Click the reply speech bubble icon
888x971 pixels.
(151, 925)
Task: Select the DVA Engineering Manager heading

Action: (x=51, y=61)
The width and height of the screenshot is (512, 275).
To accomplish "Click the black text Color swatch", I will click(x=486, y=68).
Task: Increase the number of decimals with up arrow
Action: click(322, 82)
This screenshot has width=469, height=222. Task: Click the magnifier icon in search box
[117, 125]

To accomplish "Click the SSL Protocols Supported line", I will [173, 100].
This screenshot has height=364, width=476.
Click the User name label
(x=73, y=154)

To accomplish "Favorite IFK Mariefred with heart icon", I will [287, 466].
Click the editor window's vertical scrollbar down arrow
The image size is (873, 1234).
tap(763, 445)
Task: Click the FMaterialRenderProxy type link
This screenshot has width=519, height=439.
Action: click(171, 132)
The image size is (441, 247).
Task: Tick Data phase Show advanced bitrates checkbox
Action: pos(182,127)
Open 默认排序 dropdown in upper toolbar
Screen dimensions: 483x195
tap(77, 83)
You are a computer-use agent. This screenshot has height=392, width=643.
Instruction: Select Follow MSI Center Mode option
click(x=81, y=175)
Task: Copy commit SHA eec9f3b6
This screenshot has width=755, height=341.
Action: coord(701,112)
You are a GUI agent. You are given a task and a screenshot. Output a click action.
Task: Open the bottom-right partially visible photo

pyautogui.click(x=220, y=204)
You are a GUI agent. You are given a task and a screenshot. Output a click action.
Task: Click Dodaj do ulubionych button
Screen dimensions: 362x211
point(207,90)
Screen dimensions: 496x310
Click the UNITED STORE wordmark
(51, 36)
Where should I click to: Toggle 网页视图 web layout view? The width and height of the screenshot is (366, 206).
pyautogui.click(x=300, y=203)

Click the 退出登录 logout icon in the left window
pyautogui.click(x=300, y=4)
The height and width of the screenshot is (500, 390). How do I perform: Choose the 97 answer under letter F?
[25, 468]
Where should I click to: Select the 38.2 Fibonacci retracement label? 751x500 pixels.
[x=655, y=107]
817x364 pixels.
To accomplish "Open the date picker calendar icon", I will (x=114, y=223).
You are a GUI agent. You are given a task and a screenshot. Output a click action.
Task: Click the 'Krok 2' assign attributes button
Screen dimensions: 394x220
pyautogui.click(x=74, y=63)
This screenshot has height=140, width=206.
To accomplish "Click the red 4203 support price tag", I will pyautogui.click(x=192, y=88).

————

• _BRIEF_: Among the entries above, copy exactly only the lines starting with the one containing "This screenshot has width=519, height=439." and going through the one containing "Task: Copy commit SHA eec9f3b6", both ends included.

• _RESPONSE AREA_:
This screenshot has width=519, height=439.
Action: click(171, 132)
The image size is (441, 247).
Task: Tick Data phase Show advanced bitrates checkbox
Action: pos(182,127)
Open 默认排序 dropdown in upper toolbar
Screen dimensions: 483x195
tap(77, 83)
You are a computer-use agent. This screenshot has height=392, width=643.
Instruction: Select Follow MSI Center Mode option
click(x=81, y=175)
Task: Copy commit SHA eec9f3b6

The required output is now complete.